Christian Hardtke

  • Apr 8, 2019

Date & Location: April 8, 2019, at 4p; Room 101 Biochemistry Building

Subject: The phloem nexus of the plexus

Host: Brad Day

About the Speaker

University: University of Illinois

Abstract: Angiosperms, the extant plants that dominate terrestrial ecosystems, are characterized by extensive vascular xylem and phloem networks, which permit nutrient distribution as well as systemic coordination of physiology and development. Molecular mechanisms of vascular differentiation and their relation to plant hormone pathways are the major research focus of my lab. In this context, the development of phloem sieve elements is particularly interesting, because during their differentiation, sieve elements reduce some organelles and lose others (notably the nucleus) as they interconnect via sieve plates to form continuous sieve tubes. Thus, sieve elements represent a unique cell type that retains complex functionality in the absence of a nucleus.

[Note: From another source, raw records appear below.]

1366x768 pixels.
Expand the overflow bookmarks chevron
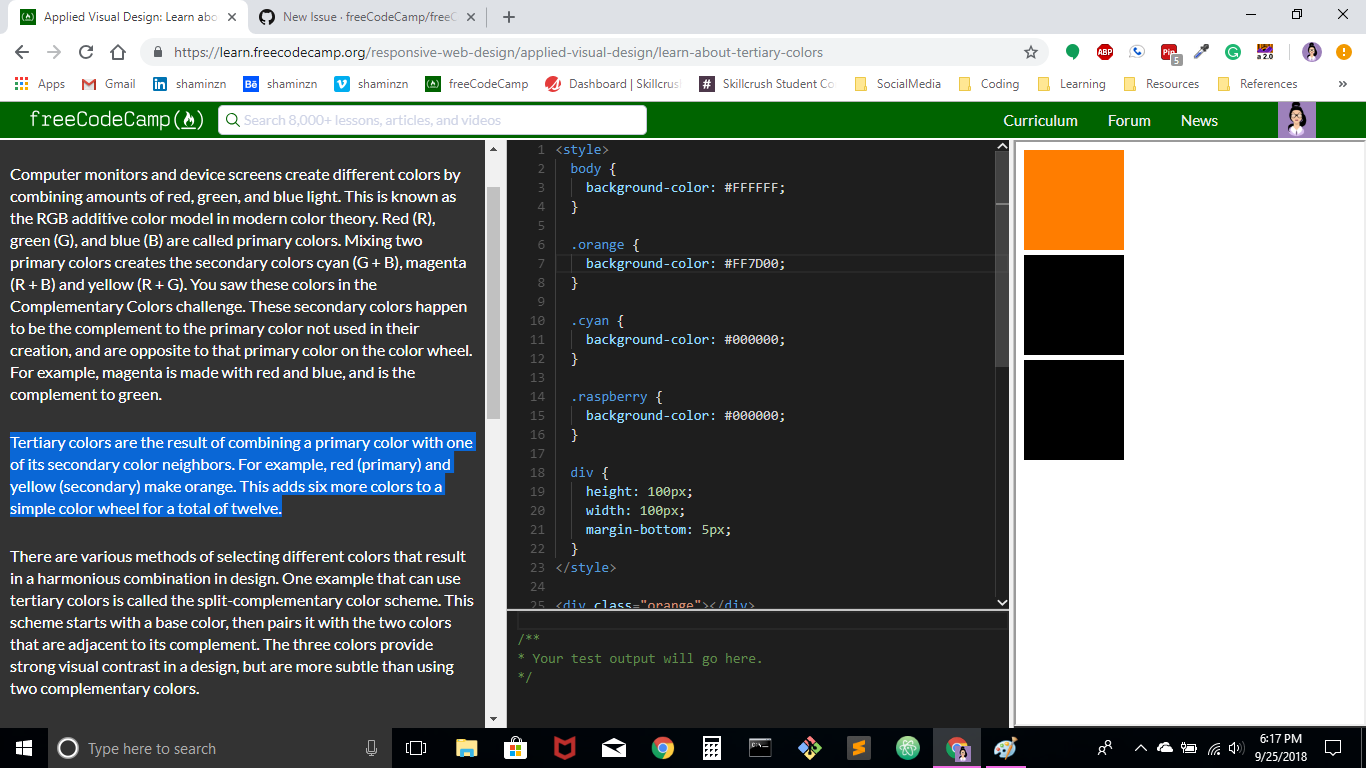1343,84
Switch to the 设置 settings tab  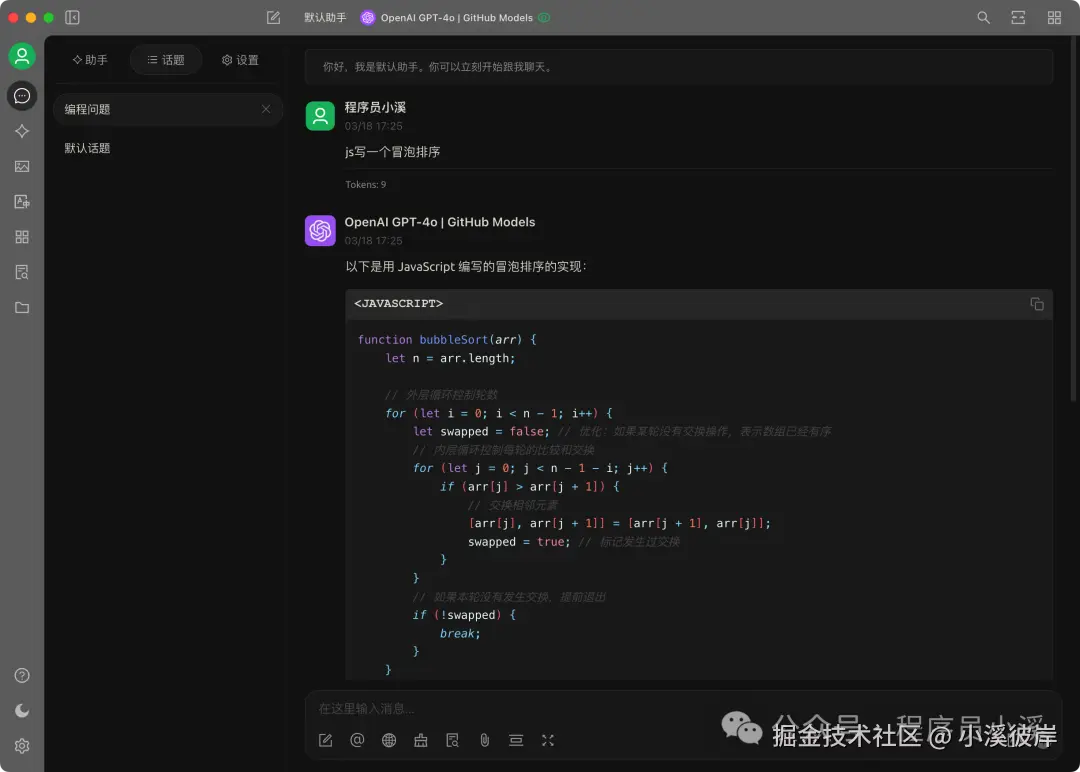[x=240, y=59]
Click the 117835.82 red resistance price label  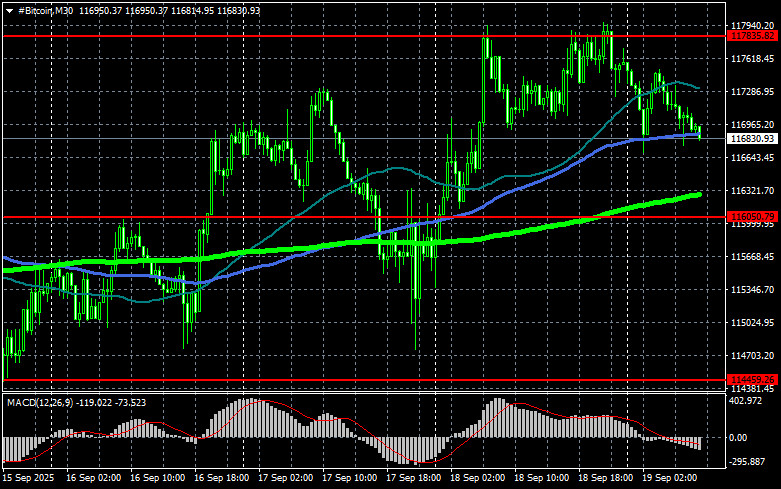click(x=753, y=35)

A major question in our research is how the onset of the peculiar sieve element differentiation process is controlled at the molecular level? The Arabidopsis root is particularly well-suited to investigate this process, because vascular tissues are continuously formed from stem cells at its tip and phloem formation can be followed along the spatio-temporal gradient of single cell files. Over the last years we have built up an extensive molecular genetic network that governs the differentiation of sieve element precursors. This network comprises angiosperm-specific positive regulators, which drive sieve element differentiation through tipping a delicate quantitative balance, opposing negative regulators of the process. Both auxin transport regulation and brassinosteroid signaling are key aspects of the positive regulatory output, whereas CLE peptide signaling is central to the negative regulatory output.

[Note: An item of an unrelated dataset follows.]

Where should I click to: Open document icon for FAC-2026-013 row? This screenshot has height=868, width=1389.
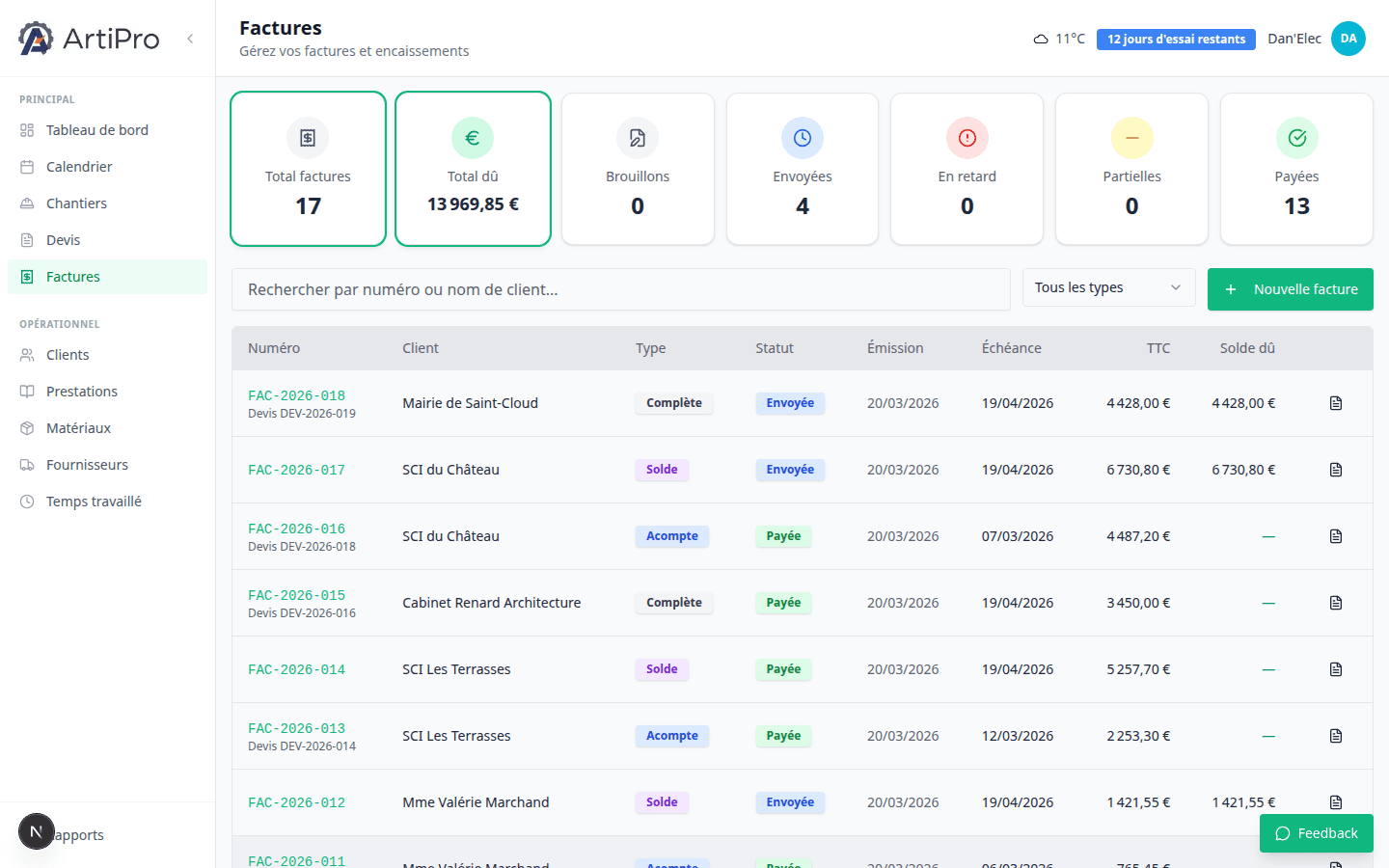(x=1335, y=736)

I will present data that illustrate how these pathways intersect to guide sieve element differentiation. Our most recent results reveal crosstalk between a non-canonical brassinosteroid signaling output and CLE peptide signaling, which is crucial to permit non-cell autonomous action of a phloem-derived signal both in root and shoot organs. The data suggest that via this signal, phloem acts as an organizer tissue in plant organ formation.